Over time, Louise’s mobility has got worse. Now, she can take just a few steps at a time. Everyday tasks are challenging. For example, lifting a kettle is increasingly difficult, and Louise can’t use a knife. She also finds it incredibly difficult to rise from a low seat or do up buttons on clothing.
Louise applied for PIP in 2017, experiencing difficulties filling out the form, as her condition causes weakness on her right-hand side, which means holding a pen can be tiring and moving her arm painful. Louise had to fill in bits of the application at a time, but managed to complete it within the stipulated time-frame. She says:
I found applying for PIP an emotionally challenging process. The questions were biased towards what you can’t do or what you struggle with – I guess rightly so under the circumstances, yet it’s another mental hurdle to overcome. Afterwards, I felt really gloomy for a few days. Having to be honest and think in-depth about the copious assistance that’s now required emphasised how increasingly dependent I was becoming.
Louise currently receives PIP and ESA. At one PIP assessment, there was no basic understanding of her condition. Louise says she regularly experiences ignorance about her condition. She adds:
At one of my assessments there wasn’t even a basic understanding of a progressively deteriorating muscle-wasting condition; I remember taking a deep breath and counting to 10 a lot! I think it would be really helpful if the patient’s hospital consultant could be the assessor, as the medical history is known and – more importantly – is fully understood by someone familiar. The amount of prolifically wasted funds being spent on those who have little or no understanding of muscle-wasting conditions is appalling. Why not utilise the existing experts? They’re already known to the patient, thereby immediately eliminating the majority of the unnecessary stress caused by such assessments.

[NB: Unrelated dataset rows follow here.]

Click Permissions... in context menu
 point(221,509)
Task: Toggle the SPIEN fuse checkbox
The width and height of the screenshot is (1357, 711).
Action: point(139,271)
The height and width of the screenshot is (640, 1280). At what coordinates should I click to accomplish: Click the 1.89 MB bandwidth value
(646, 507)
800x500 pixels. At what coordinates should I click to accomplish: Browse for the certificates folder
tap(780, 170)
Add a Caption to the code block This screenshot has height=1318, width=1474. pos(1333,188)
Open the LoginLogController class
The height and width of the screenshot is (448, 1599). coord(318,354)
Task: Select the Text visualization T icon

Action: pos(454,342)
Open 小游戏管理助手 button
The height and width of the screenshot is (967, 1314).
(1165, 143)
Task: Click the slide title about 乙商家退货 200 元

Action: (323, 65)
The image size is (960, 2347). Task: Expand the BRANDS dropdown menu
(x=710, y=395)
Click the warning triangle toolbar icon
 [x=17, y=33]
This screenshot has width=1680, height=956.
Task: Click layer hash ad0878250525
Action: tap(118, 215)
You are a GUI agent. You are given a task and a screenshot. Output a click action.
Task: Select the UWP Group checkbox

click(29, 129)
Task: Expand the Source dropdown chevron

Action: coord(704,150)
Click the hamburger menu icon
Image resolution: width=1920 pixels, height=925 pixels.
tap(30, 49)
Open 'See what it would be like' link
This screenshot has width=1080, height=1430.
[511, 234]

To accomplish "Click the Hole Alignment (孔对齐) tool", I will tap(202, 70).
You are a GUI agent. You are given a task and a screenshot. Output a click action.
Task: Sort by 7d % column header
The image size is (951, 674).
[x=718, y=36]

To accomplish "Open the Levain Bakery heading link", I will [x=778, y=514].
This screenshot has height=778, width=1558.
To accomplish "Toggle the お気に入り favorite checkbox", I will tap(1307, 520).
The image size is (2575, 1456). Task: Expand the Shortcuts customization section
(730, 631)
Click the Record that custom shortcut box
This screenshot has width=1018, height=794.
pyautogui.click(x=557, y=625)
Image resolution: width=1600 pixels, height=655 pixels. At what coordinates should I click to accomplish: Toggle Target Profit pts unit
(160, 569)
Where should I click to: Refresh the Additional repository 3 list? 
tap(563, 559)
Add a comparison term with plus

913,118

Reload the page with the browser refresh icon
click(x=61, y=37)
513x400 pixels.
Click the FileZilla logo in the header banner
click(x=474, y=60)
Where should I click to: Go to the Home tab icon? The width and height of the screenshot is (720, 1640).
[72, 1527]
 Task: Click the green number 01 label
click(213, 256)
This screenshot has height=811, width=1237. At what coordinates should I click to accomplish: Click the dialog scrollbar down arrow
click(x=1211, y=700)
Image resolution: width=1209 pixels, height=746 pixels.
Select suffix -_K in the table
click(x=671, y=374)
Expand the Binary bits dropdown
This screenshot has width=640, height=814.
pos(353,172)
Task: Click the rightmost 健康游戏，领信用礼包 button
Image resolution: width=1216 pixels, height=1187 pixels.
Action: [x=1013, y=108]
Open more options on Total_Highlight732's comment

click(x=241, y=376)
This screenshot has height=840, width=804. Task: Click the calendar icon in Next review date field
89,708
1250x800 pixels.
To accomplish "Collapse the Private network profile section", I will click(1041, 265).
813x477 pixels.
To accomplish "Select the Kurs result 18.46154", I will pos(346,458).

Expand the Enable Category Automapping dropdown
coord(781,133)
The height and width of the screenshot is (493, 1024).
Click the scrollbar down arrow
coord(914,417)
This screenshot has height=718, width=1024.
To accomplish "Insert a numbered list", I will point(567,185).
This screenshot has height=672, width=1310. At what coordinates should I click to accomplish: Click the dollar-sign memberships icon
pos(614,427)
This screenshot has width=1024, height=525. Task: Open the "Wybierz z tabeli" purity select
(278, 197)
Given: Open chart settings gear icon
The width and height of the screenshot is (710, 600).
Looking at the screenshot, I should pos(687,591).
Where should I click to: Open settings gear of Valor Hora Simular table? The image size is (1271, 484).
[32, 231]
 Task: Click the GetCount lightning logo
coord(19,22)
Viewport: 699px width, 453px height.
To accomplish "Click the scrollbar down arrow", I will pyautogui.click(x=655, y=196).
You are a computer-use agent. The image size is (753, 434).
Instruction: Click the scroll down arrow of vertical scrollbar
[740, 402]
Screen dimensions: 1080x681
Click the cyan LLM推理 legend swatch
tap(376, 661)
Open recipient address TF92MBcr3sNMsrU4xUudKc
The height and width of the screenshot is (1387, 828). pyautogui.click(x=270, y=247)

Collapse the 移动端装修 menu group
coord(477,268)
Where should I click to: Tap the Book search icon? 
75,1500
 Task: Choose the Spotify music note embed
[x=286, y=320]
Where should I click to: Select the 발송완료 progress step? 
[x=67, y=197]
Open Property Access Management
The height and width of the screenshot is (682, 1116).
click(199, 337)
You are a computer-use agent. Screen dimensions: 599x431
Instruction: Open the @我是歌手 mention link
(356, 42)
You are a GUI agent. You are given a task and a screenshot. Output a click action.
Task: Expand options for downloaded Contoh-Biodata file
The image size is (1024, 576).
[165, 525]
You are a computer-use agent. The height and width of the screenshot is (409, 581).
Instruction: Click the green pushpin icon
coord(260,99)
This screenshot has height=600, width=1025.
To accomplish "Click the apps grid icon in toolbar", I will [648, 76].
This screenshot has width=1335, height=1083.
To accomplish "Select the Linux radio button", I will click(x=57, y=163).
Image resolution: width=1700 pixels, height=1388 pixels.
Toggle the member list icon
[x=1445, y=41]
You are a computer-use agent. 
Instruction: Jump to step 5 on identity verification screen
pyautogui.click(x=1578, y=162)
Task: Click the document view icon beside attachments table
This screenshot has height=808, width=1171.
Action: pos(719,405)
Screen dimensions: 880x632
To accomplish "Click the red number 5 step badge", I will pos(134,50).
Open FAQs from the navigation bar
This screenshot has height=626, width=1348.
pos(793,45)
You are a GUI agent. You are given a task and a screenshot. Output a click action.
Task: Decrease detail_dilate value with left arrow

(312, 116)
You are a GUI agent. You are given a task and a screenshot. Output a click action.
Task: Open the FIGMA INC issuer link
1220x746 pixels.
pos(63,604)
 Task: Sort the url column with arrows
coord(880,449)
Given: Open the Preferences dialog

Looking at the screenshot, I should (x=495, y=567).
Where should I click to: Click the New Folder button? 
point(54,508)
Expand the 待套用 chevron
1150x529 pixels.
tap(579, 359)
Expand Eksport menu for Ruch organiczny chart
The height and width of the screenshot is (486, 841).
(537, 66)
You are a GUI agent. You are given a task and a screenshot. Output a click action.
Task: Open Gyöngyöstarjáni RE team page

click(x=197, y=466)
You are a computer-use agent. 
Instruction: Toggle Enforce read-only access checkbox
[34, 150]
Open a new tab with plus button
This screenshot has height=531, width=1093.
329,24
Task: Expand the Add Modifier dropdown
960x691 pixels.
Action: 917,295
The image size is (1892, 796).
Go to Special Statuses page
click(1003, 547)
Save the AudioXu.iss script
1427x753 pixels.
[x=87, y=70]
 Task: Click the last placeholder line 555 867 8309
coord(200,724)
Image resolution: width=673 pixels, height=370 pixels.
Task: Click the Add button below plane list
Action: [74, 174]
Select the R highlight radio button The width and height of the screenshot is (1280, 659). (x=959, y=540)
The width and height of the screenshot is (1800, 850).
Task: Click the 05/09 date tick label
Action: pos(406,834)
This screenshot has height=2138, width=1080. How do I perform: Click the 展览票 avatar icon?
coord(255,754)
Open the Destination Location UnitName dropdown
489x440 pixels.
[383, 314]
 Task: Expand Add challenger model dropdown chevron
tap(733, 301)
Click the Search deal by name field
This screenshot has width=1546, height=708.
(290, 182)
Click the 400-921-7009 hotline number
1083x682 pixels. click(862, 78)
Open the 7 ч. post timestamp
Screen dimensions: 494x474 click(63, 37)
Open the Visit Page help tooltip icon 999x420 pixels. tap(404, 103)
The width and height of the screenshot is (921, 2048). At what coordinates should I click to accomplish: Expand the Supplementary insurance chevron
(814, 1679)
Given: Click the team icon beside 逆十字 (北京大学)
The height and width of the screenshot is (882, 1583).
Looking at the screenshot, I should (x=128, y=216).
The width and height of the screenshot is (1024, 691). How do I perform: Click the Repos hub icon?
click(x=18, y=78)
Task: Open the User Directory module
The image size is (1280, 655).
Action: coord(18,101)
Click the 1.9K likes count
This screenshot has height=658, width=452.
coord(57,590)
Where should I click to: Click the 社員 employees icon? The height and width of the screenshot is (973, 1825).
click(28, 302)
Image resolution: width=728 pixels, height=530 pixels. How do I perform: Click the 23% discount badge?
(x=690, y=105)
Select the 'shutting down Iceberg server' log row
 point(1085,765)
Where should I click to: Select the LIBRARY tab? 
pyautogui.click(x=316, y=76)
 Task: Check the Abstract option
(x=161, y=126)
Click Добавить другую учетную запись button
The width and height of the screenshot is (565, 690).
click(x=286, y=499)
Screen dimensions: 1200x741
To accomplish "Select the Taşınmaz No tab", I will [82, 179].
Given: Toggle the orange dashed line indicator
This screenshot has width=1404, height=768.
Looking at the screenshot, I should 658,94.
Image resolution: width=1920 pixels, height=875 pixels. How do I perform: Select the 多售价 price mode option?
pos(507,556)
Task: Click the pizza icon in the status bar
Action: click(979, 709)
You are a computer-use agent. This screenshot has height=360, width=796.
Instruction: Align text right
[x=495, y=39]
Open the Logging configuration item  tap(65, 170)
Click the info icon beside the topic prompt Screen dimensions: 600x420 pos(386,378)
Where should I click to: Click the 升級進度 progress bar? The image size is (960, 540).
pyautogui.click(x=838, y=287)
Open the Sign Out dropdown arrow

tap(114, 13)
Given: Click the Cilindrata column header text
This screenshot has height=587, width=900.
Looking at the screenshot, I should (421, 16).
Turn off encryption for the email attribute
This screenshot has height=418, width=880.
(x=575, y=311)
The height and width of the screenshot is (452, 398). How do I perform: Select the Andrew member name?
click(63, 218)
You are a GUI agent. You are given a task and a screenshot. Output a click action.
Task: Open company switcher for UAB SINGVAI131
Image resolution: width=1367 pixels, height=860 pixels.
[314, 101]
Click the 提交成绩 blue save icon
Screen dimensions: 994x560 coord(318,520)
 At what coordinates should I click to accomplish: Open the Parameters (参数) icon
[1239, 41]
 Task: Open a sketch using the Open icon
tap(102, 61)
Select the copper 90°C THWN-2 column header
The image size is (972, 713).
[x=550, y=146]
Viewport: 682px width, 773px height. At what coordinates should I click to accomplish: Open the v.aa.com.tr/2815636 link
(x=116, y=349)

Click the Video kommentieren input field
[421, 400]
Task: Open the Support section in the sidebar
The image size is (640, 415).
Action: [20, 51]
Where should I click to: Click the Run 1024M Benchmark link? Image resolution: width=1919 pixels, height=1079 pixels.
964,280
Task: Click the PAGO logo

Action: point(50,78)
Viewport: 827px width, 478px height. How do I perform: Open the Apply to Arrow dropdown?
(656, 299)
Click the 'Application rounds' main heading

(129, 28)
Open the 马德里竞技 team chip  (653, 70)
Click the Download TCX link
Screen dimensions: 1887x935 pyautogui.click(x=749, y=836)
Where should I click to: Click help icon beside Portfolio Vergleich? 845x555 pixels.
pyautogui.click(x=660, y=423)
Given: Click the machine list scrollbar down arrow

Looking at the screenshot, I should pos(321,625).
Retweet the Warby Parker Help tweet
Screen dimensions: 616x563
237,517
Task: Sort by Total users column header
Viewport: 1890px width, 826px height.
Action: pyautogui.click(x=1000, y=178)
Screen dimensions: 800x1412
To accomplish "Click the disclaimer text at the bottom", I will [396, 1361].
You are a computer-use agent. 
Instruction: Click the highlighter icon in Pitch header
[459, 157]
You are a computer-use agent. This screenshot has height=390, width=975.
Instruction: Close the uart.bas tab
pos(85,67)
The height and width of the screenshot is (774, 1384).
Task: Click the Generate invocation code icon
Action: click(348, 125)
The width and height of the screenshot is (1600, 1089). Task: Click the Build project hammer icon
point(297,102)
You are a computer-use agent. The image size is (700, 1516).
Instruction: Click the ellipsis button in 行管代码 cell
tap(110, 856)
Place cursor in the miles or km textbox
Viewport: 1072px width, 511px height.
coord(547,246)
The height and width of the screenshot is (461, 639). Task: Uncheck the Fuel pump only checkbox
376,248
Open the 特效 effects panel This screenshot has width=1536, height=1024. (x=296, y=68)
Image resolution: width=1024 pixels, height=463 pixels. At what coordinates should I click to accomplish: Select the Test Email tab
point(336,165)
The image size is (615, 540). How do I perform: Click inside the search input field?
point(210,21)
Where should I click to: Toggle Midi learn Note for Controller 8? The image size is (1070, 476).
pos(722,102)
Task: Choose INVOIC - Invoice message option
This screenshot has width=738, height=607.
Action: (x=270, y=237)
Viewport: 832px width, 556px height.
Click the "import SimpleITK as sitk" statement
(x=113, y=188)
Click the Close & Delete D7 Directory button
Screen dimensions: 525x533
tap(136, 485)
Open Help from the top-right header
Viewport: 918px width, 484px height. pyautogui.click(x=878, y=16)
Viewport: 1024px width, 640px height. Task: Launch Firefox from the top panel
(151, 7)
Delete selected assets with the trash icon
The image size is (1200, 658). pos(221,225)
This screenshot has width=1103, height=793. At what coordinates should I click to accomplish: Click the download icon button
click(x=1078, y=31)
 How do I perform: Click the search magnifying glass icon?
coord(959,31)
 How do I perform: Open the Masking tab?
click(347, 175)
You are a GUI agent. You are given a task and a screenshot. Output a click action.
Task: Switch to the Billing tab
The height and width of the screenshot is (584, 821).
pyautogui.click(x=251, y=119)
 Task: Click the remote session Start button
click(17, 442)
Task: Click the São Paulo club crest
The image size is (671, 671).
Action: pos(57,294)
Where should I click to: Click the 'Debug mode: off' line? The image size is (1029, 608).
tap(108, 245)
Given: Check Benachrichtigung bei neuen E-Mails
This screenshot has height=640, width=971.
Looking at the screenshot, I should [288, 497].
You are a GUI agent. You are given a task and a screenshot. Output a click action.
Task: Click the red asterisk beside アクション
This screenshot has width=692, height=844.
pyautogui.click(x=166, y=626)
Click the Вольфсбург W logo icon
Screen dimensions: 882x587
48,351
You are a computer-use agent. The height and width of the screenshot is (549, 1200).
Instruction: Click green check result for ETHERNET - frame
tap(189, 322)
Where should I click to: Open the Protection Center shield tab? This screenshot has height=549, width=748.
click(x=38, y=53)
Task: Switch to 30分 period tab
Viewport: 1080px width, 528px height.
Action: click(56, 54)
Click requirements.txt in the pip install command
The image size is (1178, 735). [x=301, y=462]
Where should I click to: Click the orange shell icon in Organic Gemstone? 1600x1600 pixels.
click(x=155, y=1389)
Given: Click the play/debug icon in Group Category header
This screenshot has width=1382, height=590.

I’ve lost count of how many healthcare professionals seem convinced that there’s a miracle pill which would instantly eradicate my condition. It’s an extremely frustrating attitude to deal with given I have a clinically diagnosed genetic disorder and it frequently feels like the other party thinks I’m exaggerating or, worse, lying. Even providing written evidence from my neuromuscular care advisor can sometimes seem inadequate.